• **Work task**:
Looking at the listing below, retype exactly the lines starting at the one containing "Task: Toggle 隐藏离职人员 checkbox" and ending at the one containing "The height and", both included, and nothing else.

• **Dataset content**:
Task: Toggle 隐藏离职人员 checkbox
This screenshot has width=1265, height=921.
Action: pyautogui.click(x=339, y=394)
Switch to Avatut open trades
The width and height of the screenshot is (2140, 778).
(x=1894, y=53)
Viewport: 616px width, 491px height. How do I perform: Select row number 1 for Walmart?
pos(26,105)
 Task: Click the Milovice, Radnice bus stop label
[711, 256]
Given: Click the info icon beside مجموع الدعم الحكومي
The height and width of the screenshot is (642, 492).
...
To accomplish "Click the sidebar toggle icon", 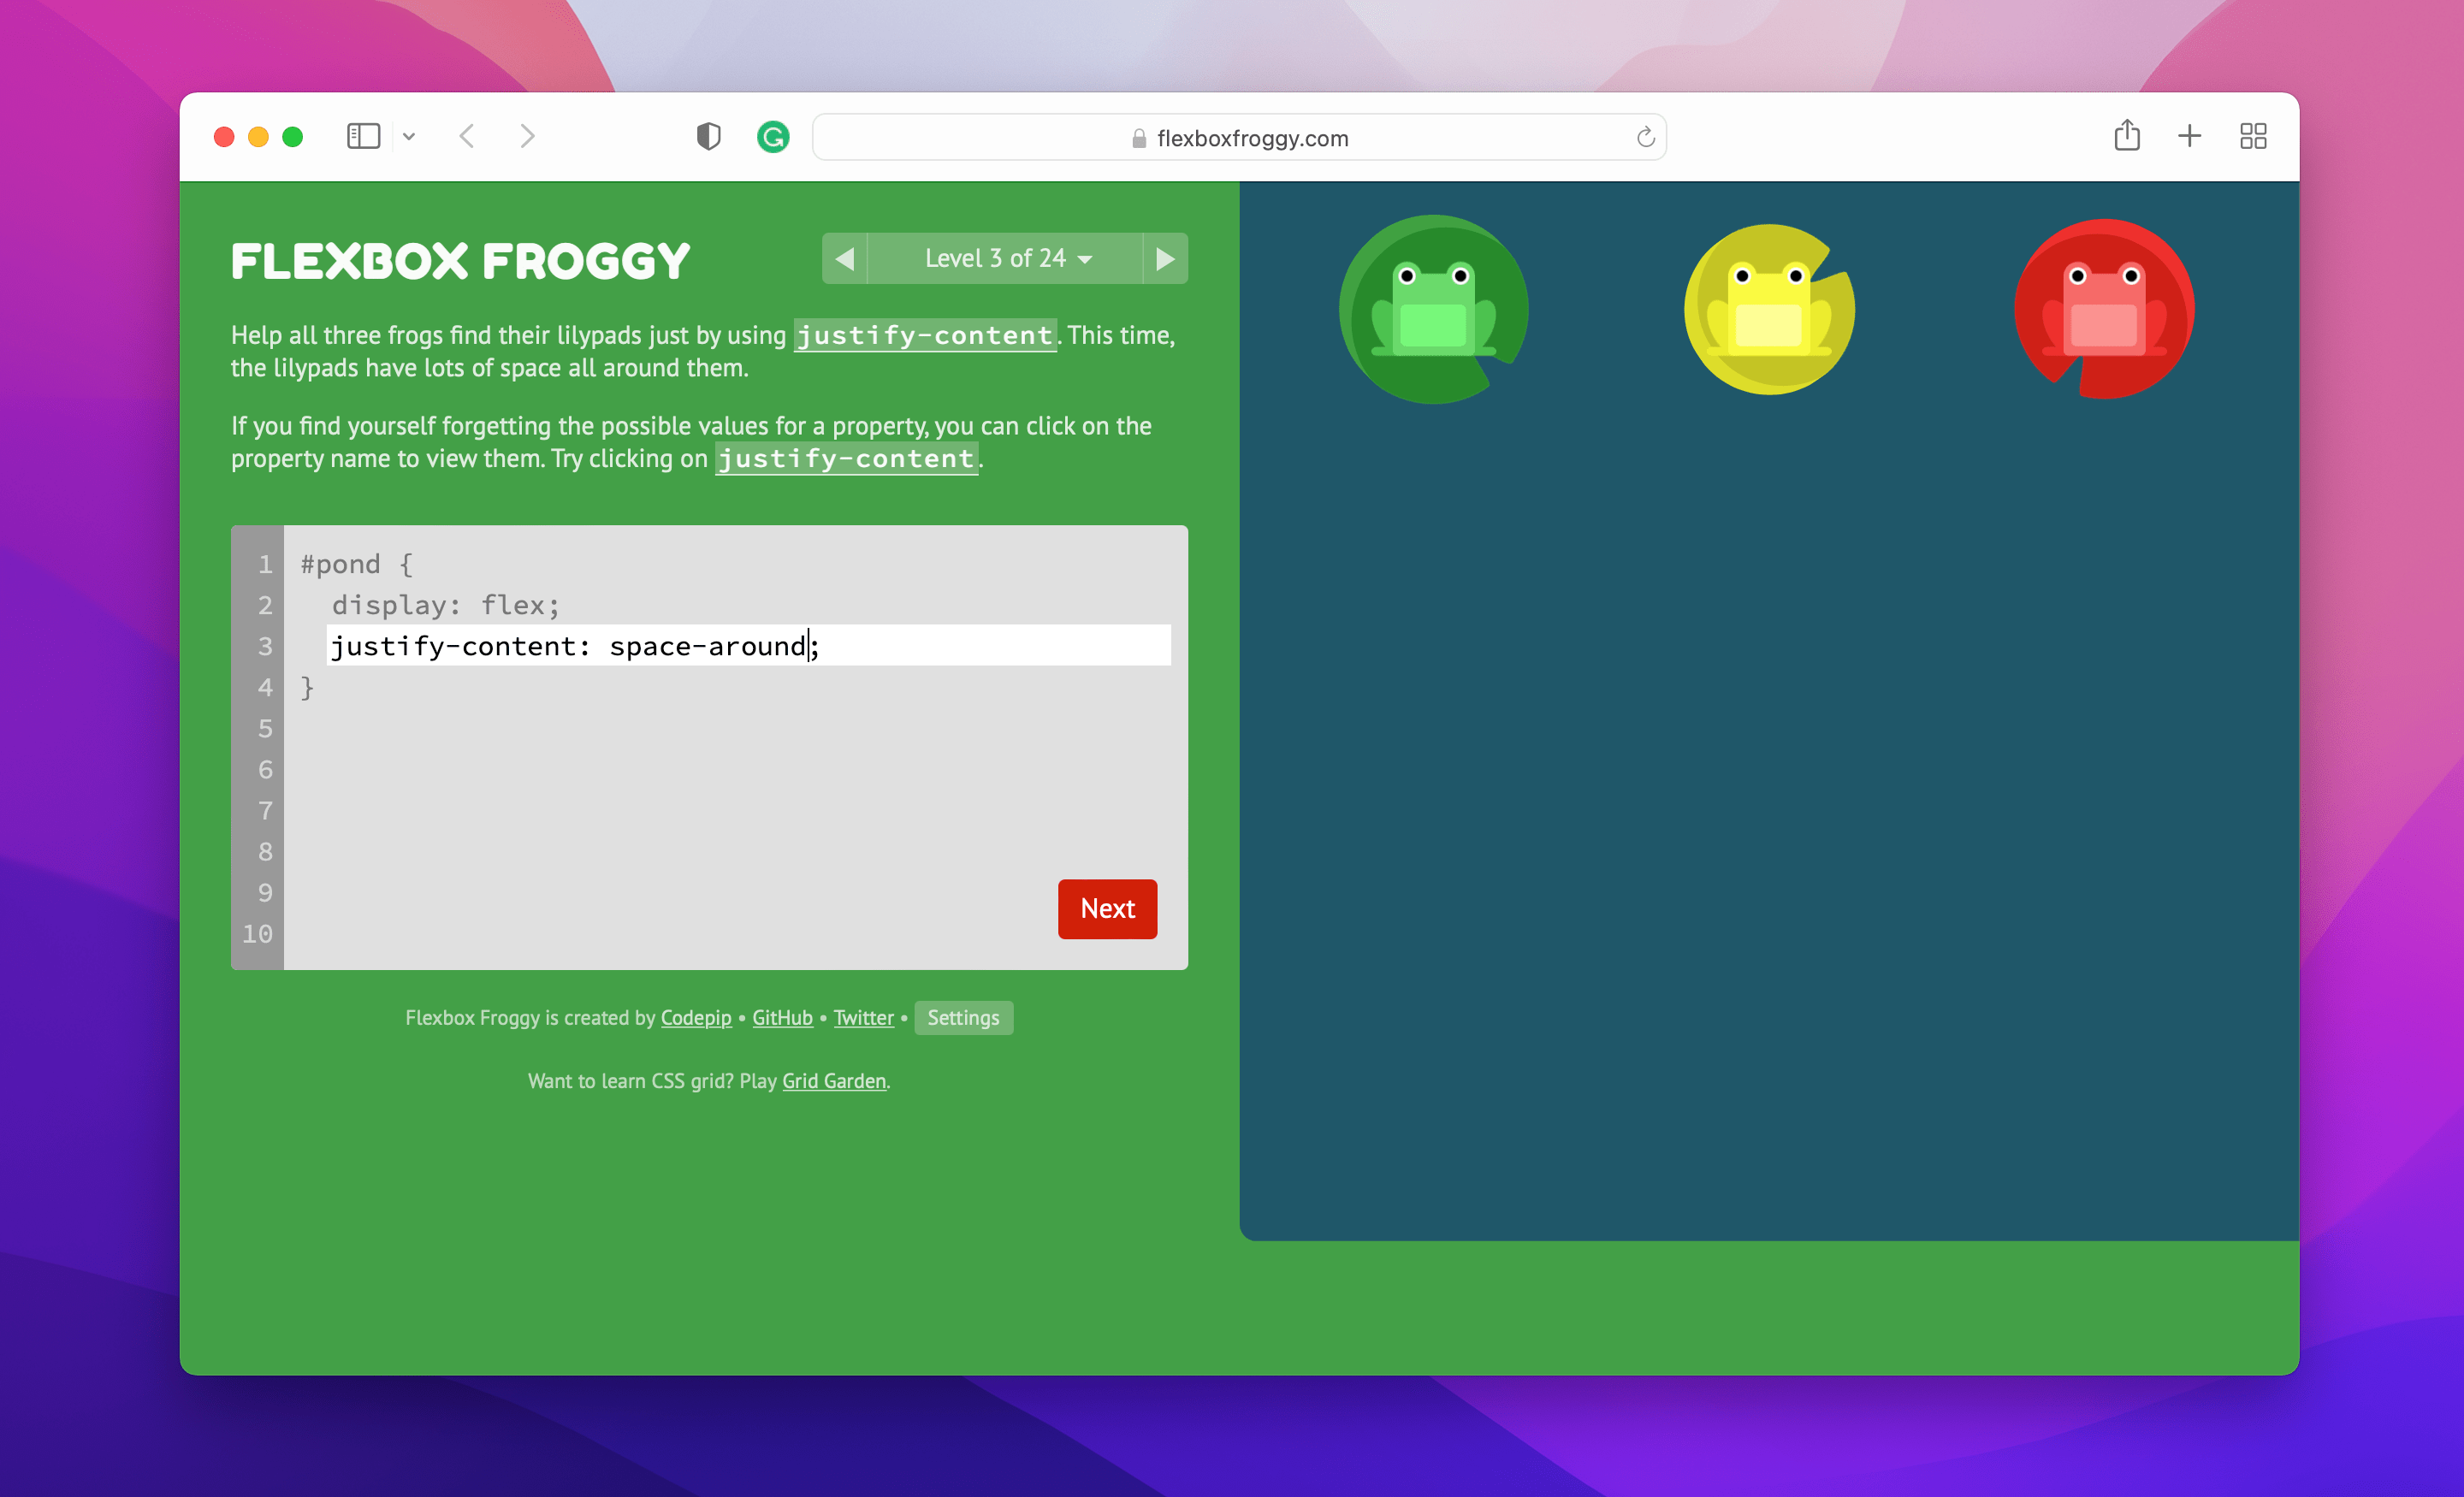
* * *
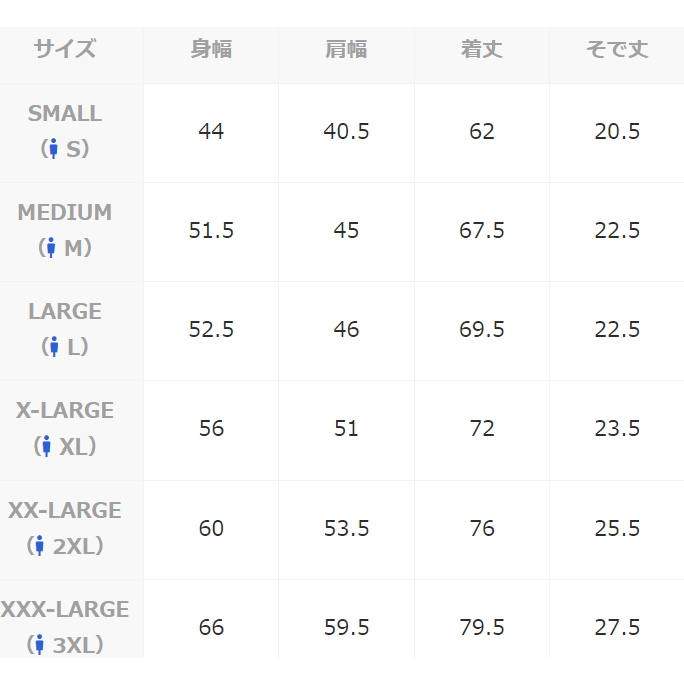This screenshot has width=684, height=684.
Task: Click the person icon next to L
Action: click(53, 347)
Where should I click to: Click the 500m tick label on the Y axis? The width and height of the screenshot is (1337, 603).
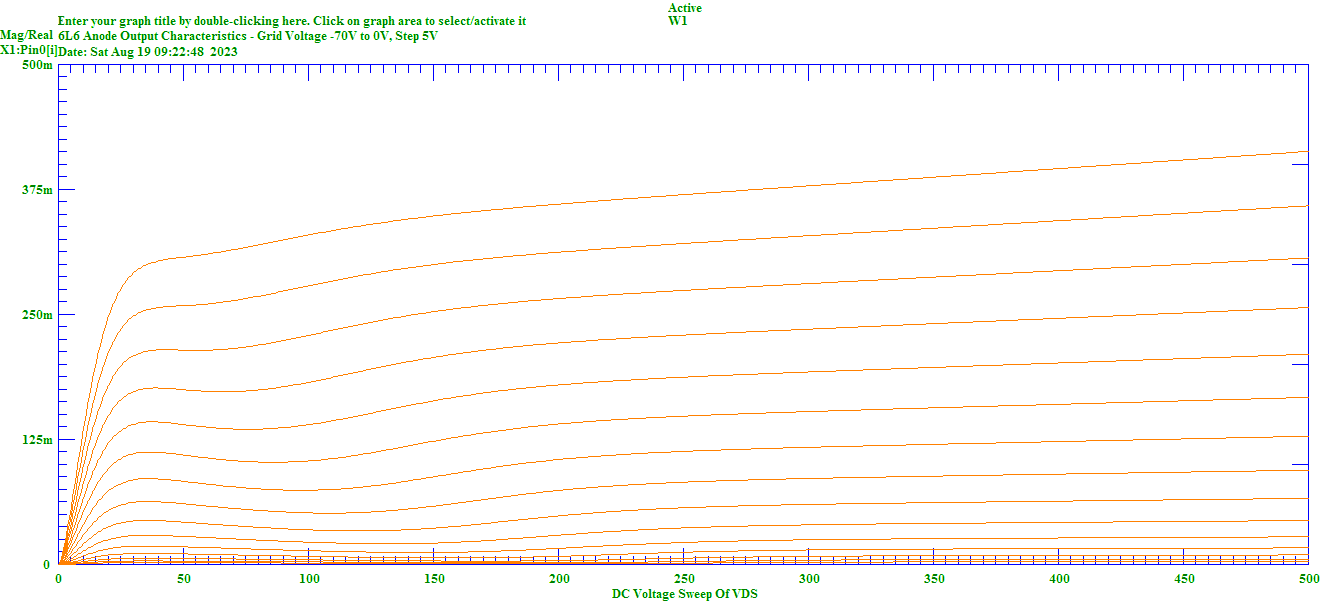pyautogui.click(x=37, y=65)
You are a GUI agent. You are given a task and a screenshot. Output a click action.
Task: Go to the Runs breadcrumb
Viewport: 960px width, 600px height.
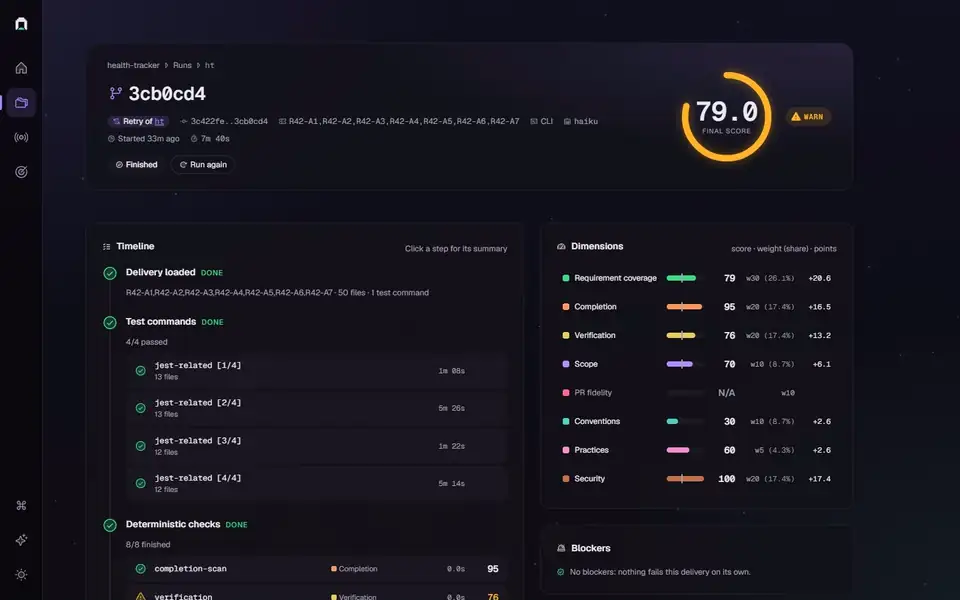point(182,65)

• **Reply to the exercise**:
Task: Toggle 隐藏离职人员 checkbox
This screenshot has width=1265, height=921.
Action: pyautogui.click(x=339, y=394)
Switch to Avatut open trades
The width and height of the screenshot is (2140, 778).
(x=1894, y=53)
Viewport: 616px width, 491px height. How do I perform: Select row number 1 for Walmart?
pos(26,105)
 Task: Click the Milovice, Radnice bus stop label
[711, 256]
Given: Click the info icon beside مجموع الدعم الحكومي
The height and width of the screenshot is (642, 492).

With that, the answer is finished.